By ETHAN HARTLEY A picturesque, sunny fall day was the setting for a celebration at Salter Grove Memorial State Park on Saturday afternoon, as local officials, members of the public and - most importantly - lots of children gathered to bask in a renewed
A picturesque, sunny fall day was the setting for a celebration at Salter Grove Memorial State Park on Saturday afternoon, as local officials, members of the public and – most importantly – lots of children gathered to bask in a renewed green space that overlooks the ocean and represents an ecological gem in Warwick.
“What can you say – just look at the beauty that surrounds us,” Mayor Joseph Solomon said in his remarks before a crowd of around 150 citizens that had gathered. “I can’t say enough about the Salter Grove community.”
The completion of the park’s playground represents the most recent finishing touch on a park revitalization process that goes back to the formation of the Friends of Salter Grove in early 2016 – and even unofficially many years before that.
The group’s advocacy, combined with the legislative support from Senator Michael McCaffrey and Rep. Joseph McNamara – who were both in attendance on Saturday – resulted in two large grants from the state’s Department of Environmental Management (DEM), which helped reconstruct the causeway out to the breakwater and helped purchase equipment for and construct the new playground.
Going further, the playground project was helped along by over 1,000 hours of in-kind work from the city’s Department of Public Works, Solomon said, and local artisans donated handcrafted benches and trash receptacles that now adorn the park throughout. Other advocates and volunteers helped with landscaping and plantings, and the Department of Transportation rushed to erect a guardrail that protects the playground prior to the event on Saturday.
“This playground will stand as a symbol for years to come as an example of what good things can happen when we work together,” Solomon said.
Governor Gina Raimondo was unable to attend the celebration, but a state citation commemorating the event was read from her office. Megan DiPrete, chief of planning and development for DEM, challenged the crowd to close their eyes and listen to the sounds of nature that emanate from the park – unfortunately she did so right as a motorcycle started up its engines in the parking lot.
“Sounds like a Harley,” quipped one member of the audience, drawing widespread laughter.
Laughing along, DiPrete said that her point was to drive home how Salter Grove is one of the many examples of accessible natural beauty in Rhode Island, and how “This park represents the things that we strive for,” such as connectivity to nature and encouraging families to get out into nature.
“And economic development, with the airport nearby” she added quickly with a smile, as an airplane engine roared overhead.
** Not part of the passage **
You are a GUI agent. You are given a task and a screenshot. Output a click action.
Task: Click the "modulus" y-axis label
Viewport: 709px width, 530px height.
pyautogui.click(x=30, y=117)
Peter Becker, coordinator of the Friends of Salter Grove, encouraged people to enjoy the park but to do so responsibly so that it may last for many years to come. “Use your noodle,” he said, hearkening back to advice he often received from his father.
Becker also made sure to give special mention to Lynn Salter McCauley – a Warwick resident and the granddaughter of George B. Salter, for whom the park was named – who was also in attendance. McCauley said that being at the event was “very cool” and expressed pride that so much work was going into a park that bore her grandfather’s name. Salter was a Ward 1 councilman that helped steward the park during his tenure.